# qmail-smtpd "tcpserver: fatal: temporarily unable...&qu

## Nodecam

I'm trying to set up qmail/vpopmail etc, as described on http://www.gentoo.org/doc/en/qmail-howto.xml - hoping to be able to host emails for two domains.  I've also been reading http://www.lifewithqmail.org/lwq.html and http://www.skunkworx.org/guides/QmailOnGentoo.txt though most of what I've done has come from the howto.

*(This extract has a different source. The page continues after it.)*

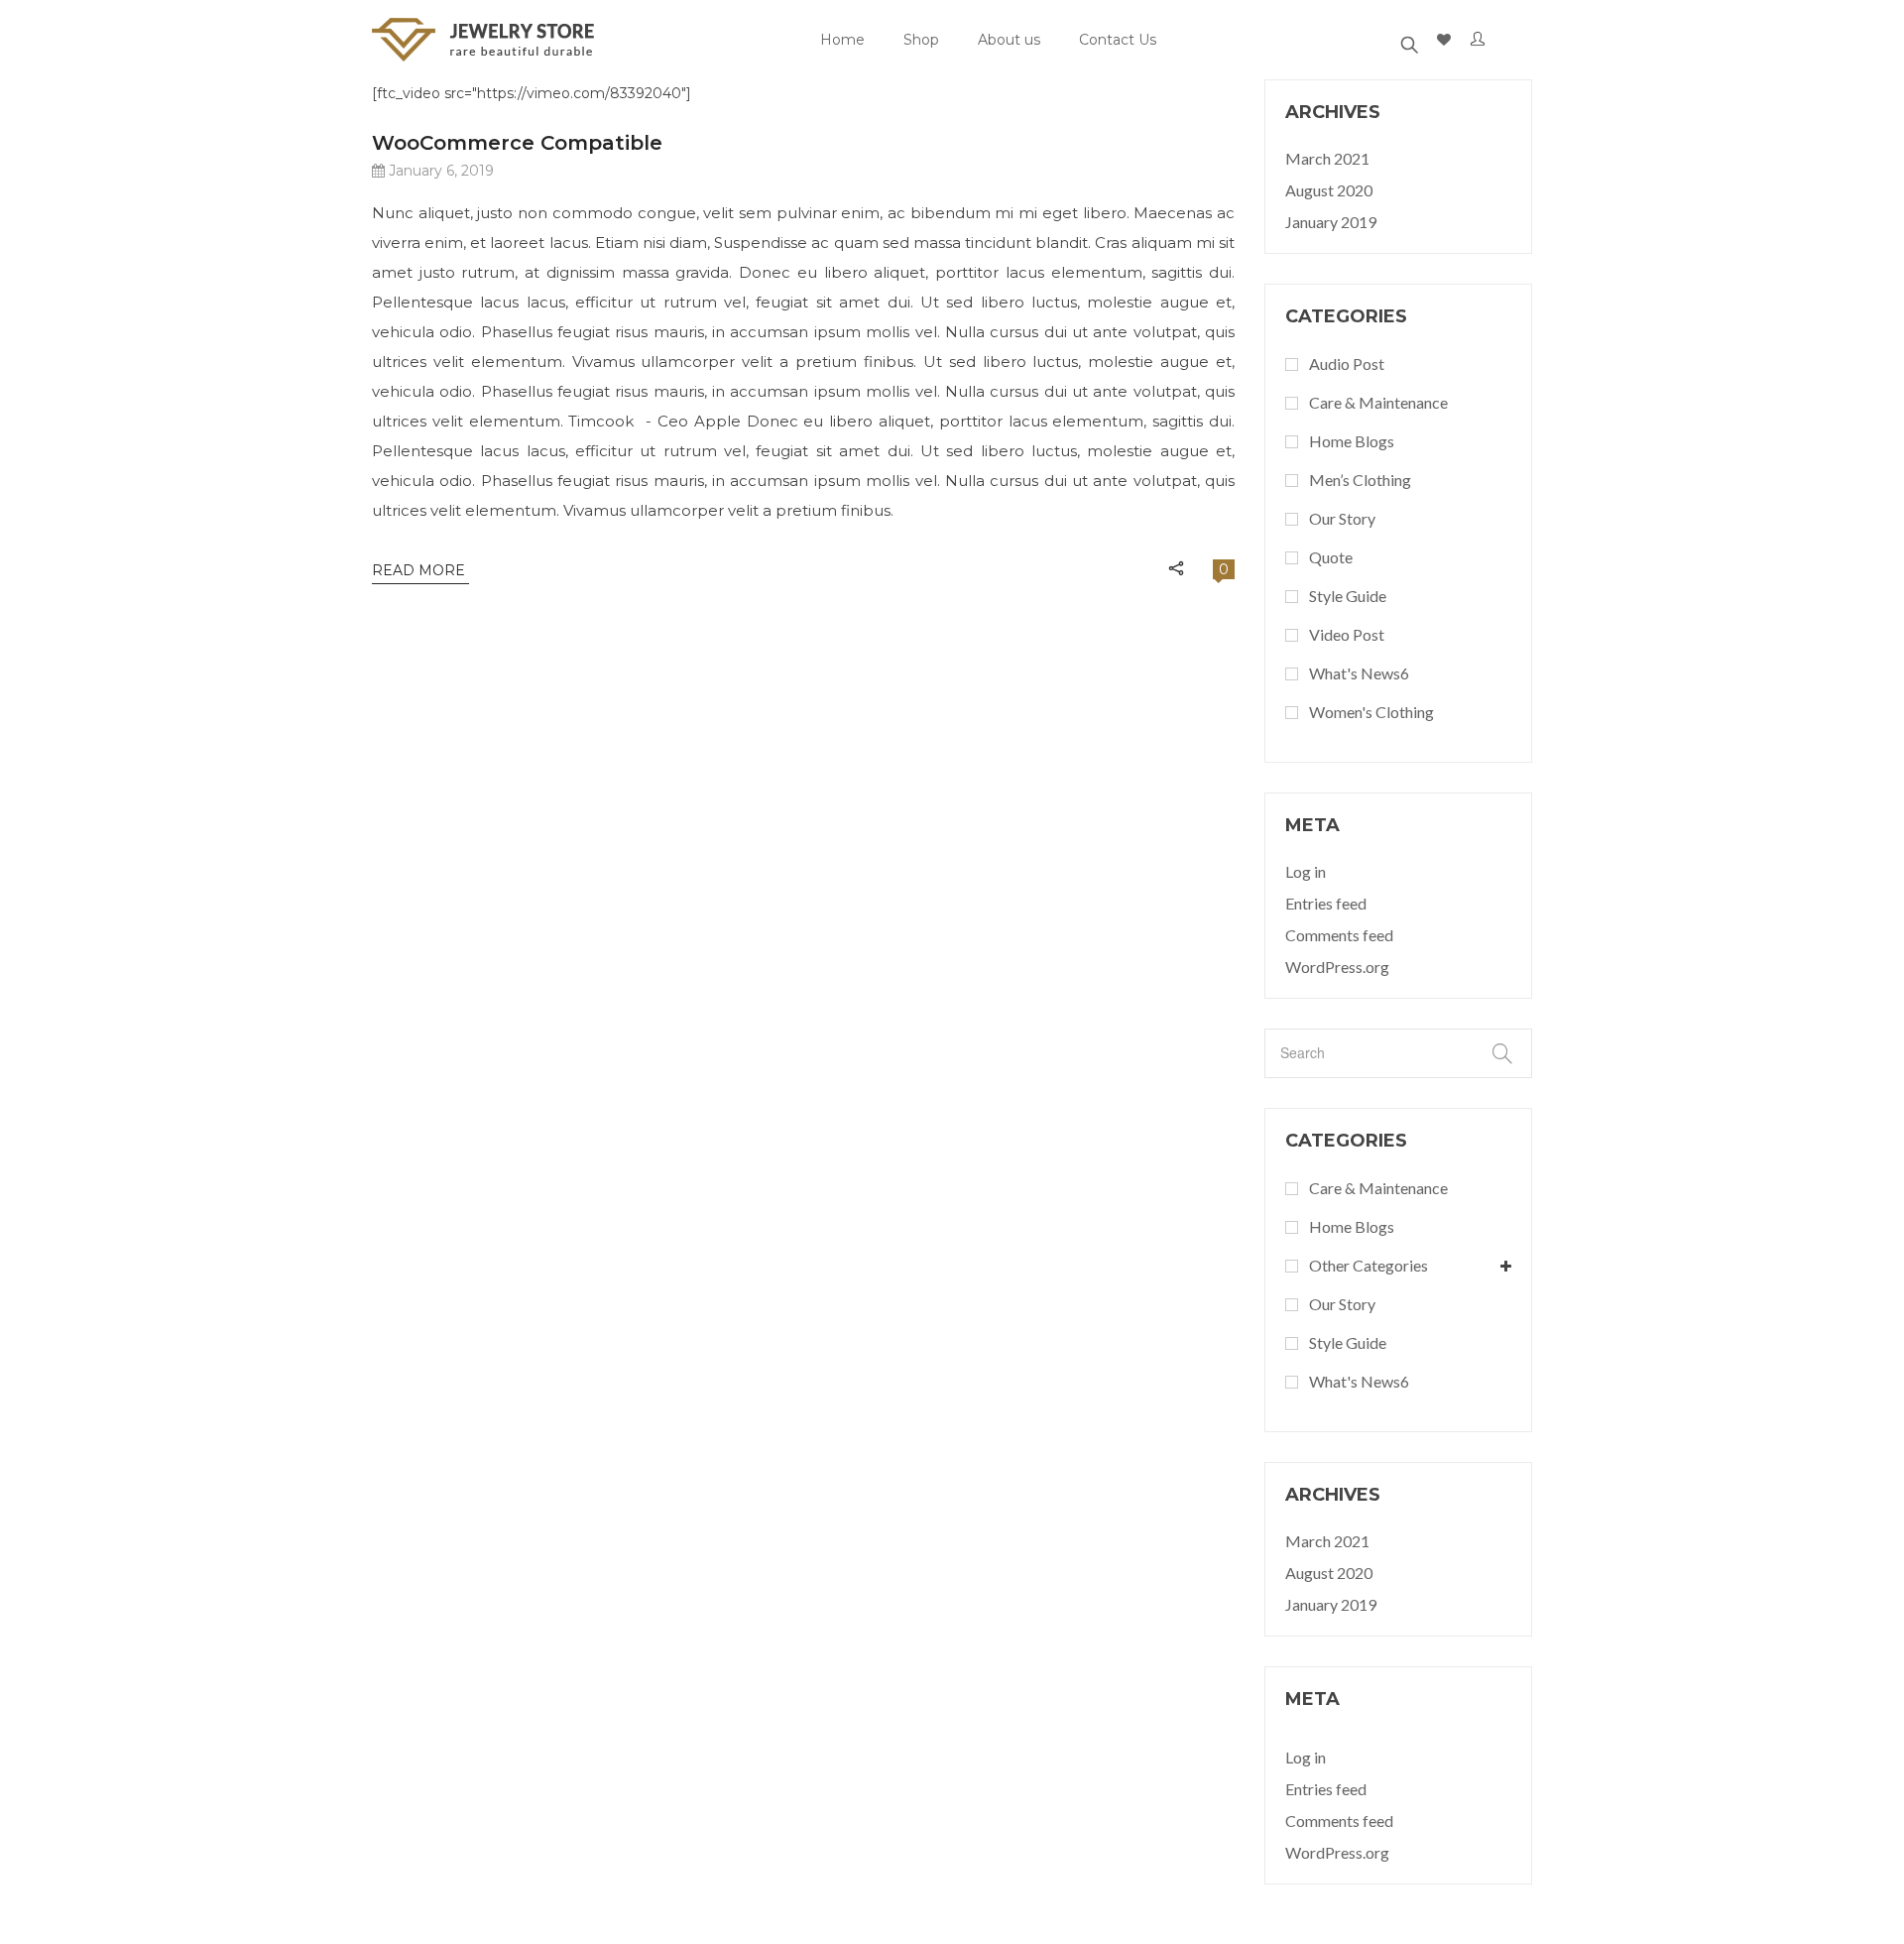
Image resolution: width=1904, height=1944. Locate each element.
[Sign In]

I've got it successfully sending out email (ie qmail-inject to an external address works fine) but I can't get qmail-smtpd to work properly.  I've set up the symlink, and svscan runs fine, but /service/qmail-smtpd won't stay up - the log fills continually with:

```
tcpserver: fatal: temporarily unable to figure out IP address for 192.168.0.3: file does not exist
```

I've made one change to conf-common to change TCPSERVER_HOST from 0.0.0.0 to 192.168.0.3, 

and I've changed the /etc/tcprules.d/tcp.qmail-smtp to contain 

```
127.:allow,RELAYCLIENT="",RBLSMTPD=""

192.168.0.:allow,RELAYCLIENT="",RBLSMTPD=""

:allow

```

then run tcprules on it to generate tcp.qmail-smtp.cdb

/var/qmail/control/smtproutes contains 

```
:shawmail.ss.shawcable.net
```

 (which is my isp's smtp server)

/var/qmail/control/me, defaultdomain and plusdomain all contain

```
nodecam.com
```

/var/qmail/control/rcpthosts contains

```
localhost

nodecam.com

canadianrules.ca
```

/var/qmail/control/virtualdomains contains

```
nodecam.com:nodecam.com

canadianrules.ca:canadianrules.ca

```

I've googled the error message, I've read up on daemontools, ucspi-tcp and qmail, but I am stumped.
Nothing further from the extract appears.